A barrier beach that stretches for a mile from Stratford to Bridgeport, Long Beach is an important part of a mosaic of habitats near the mouth of the Housatonic River. That mosaic includes 1,500 acres of salt marsh, vast mudflats, the dunes and beaches at Milford Point and Stratford Point, and the Housatonic estuary itself. Much of the area is part of the Stewart B. McKinney National Wildlife Refuge, and the natural habitats that aren’t technically in the refuge are nevertheless an important part of the whole.
Long Beach fits into that category. Among other things, the barrier beach helps protect the Great Meadows salt marsh and it provides excellent habitat for Piping Plovers, a federally threatened species. Piping Plovers nest in only 14 of the 25 towns and cities along the Sound in Connecticut, and they nest only on untrammelled beaches – the more that people and dogs use a beach, the less likely Piping Plovers are to successfully nest.

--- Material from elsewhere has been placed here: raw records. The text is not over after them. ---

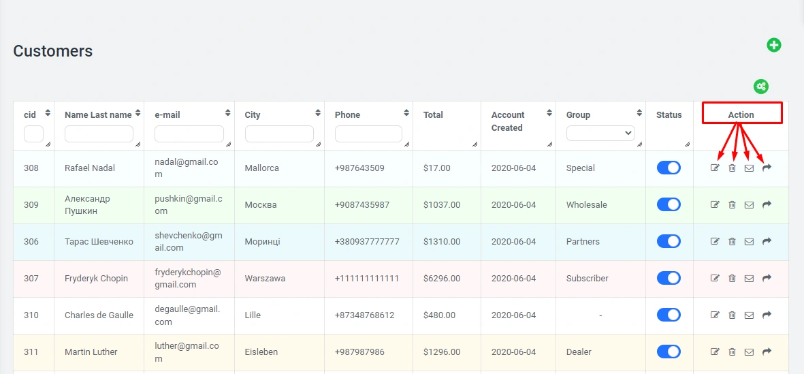
Task: Click the Phone filter text box
Action: [368, 134]
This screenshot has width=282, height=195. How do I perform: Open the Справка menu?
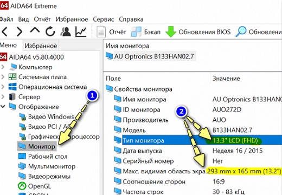click(131, 20)
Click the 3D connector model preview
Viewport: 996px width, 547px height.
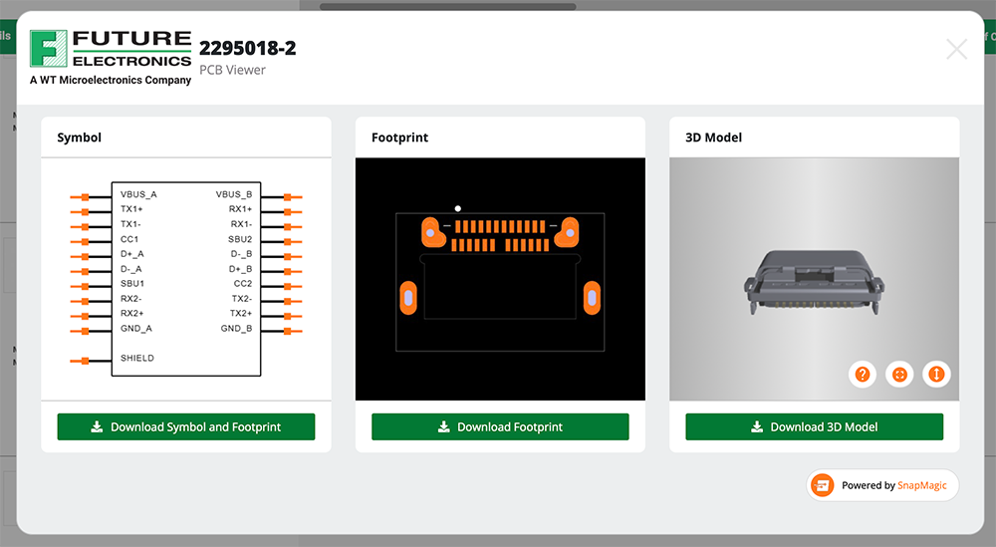pyautogui.click(x=813, y=282)
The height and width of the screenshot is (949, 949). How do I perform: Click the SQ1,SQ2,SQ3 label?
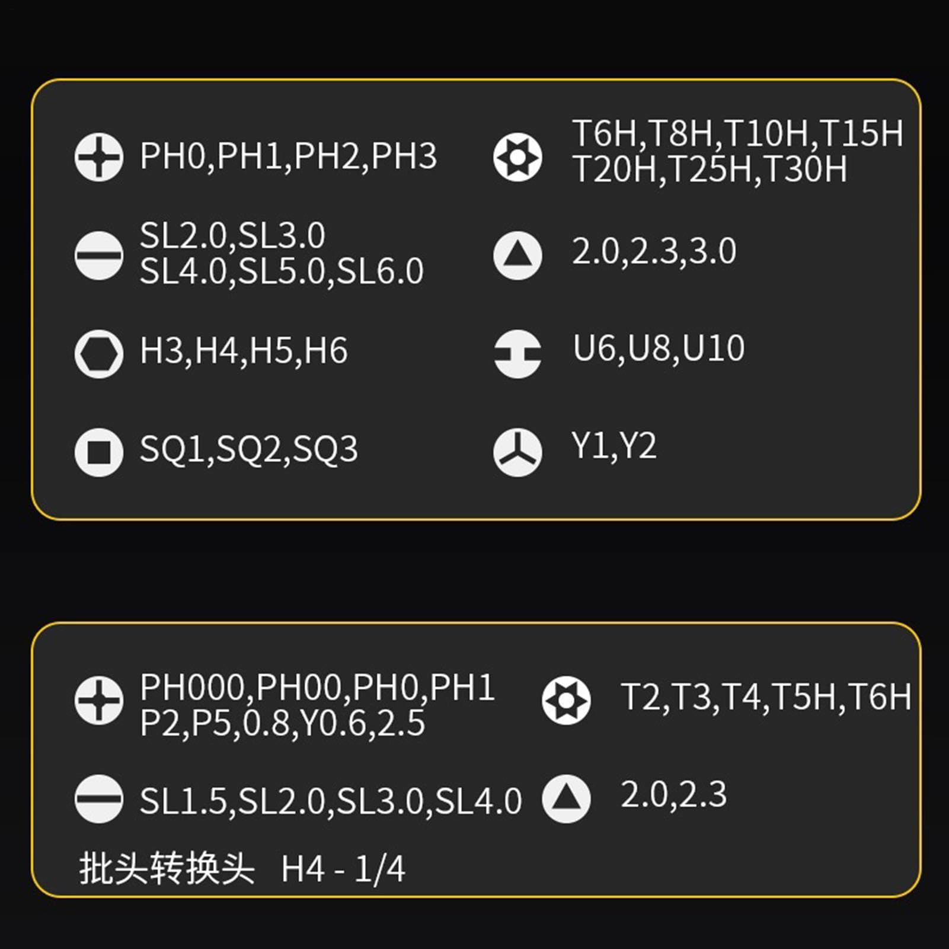point(249,449)
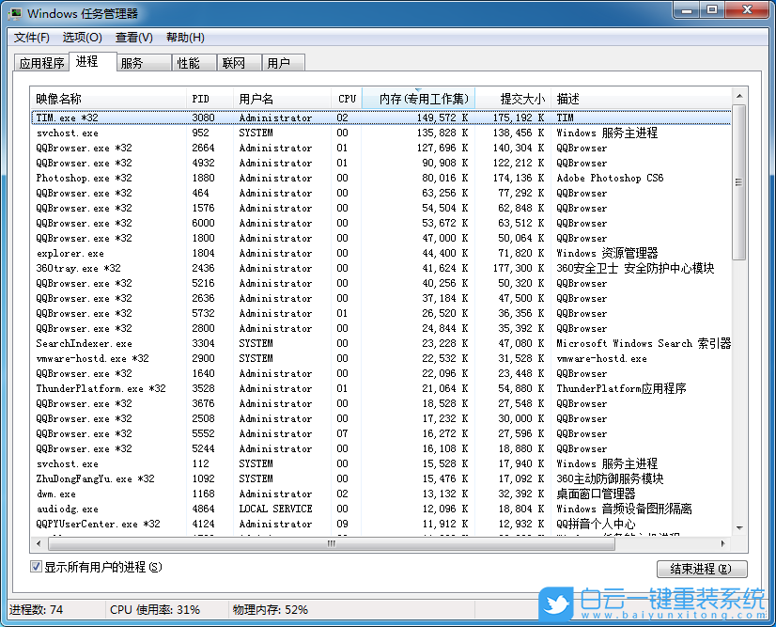Screen dimensions: 776x627
Task: Click the Task Manager title bar icon
Action: [16, 13]
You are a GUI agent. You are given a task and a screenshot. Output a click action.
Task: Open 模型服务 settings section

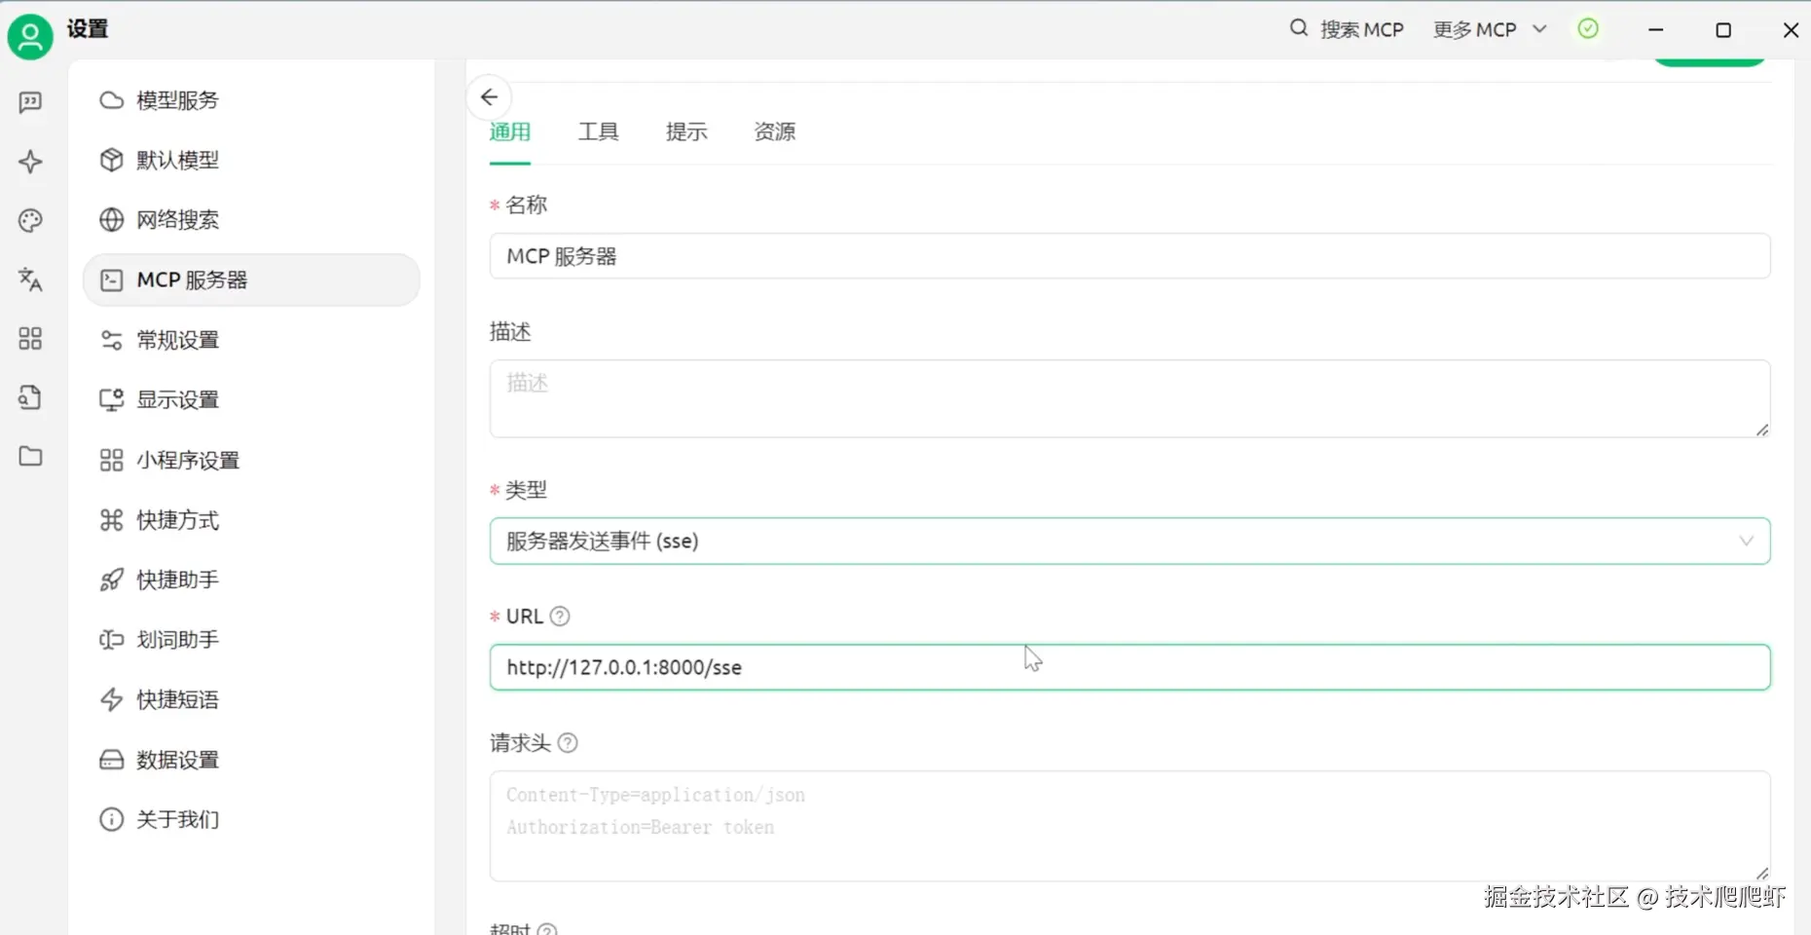click(177, 100)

Over the last 22 years, Piping Plovers have done OK at Long Beach: 144 pairs have nested there, an average of 6.5 pairs a year. In a state where only 748 pairs have nested in total over that same period, that’s a significant percentage.

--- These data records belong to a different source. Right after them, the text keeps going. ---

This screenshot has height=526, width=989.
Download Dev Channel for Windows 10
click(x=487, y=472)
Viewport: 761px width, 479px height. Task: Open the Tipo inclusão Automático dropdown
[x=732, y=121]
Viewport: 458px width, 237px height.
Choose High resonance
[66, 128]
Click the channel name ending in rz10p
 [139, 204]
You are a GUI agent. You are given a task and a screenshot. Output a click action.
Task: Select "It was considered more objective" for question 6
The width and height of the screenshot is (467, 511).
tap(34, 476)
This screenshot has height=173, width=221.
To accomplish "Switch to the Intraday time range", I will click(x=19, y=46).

A committee formed by the Town of Stratford has been debating the future of Long Beach, and the most contentious issue seems to be the boardwalk. Some members want a boardwalk that stretches 12 feet wide and 1,320 feet long – a replica of a popular boardwalk at Silver Sands State Park, in Milford. Others want no boardwalk.
Milan Bull, Connecticut Audubon Society’s senior director of science and conservation, is a member of the committee and has been representing our position. We recognize that there are legitimate competing uses for the Long Island Sound waterfront, and we know that public access to the Sound is important for maintaining support for the expensive Sound cleanup that is now underway.
We think that a much smaller boardwalk than the 1,320-feet long proposal would be more than adequate. It will give the public access that’s appropriate for a sensitive conservation area while also helping to protect the beach and its nesting birds. We also think that the regulatory staff at the state Department of Energy and Environmental Protection are the best people to decide the exact length and width of the boardwalk, in a public forum that takes into account the public and the natural habitat.